[Opening Dataset content section]

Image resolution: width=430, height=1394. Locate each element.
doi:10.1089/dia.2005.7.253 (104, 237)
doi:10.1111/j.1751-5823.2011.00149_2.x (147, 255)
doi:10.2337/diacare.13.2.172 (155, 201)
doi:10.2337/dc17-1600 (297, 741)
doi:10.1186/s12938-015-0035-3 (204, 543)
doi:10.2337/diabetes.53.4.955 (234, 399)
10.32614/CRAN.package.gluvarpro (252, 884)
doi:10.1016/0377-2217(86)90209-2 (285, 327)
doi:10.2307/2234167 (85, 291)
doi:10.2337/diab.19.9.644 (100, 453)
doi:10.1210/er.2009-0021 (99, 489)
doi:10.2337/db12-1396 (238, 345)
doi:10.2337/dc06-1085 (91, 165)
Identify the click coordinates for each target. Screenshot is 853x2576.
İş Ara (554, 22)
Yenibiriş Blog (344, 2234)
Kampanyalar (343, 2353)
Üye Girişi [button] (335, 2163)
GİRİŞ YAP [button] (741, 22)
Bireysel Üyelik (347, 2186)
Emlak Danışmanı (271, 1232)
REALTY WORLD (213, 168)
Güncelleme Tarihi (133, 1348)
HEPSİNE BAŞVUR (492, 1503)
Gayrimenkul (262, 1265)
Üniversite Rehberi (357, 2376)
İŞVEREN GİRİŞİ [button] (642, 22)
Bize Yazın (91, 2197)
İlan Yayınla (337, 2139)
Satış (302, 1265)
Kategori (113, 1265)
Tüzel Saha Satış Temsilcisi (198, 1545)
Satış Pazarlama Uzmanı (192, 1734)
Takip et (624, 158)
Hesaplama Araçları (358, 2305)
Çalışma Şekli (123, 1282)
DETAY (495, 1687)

[Closing Dataset content section]

> Requirement: In the entries above, the lines between the one holding "doi:10.2337/dc17-1600 (297, 741)" and the one holding "İş Ara (554, 22)", inclusive, are to be printed exactly as written, and those alone.

> Solution to this problem:
doi:10.2337/dc17-1600 (297, 741)
doi:10.1186/s12938-015-0035-3 (204, 543)
doi:10.2337/diabetes.53.4.955 (234, 399)
10.32614/CRAN.package.gluvarpro (252, 884)
doi:10.1016/0377-2217(86)90209-2 (285, 327)
doi:10.2307/2234167 (85, 291)
doi:10.2337/diab.19.9.644 (100, 453)
doi:10.1210/er.2009-0021 (99, 489)
doi:10.2337/db12-1396 (238, 345)
doi:10.2337/dc06-1085 (91, 165)
Identify the click coordinates for each target. Screenshot is 853x2576.
İş Ara (554, 22)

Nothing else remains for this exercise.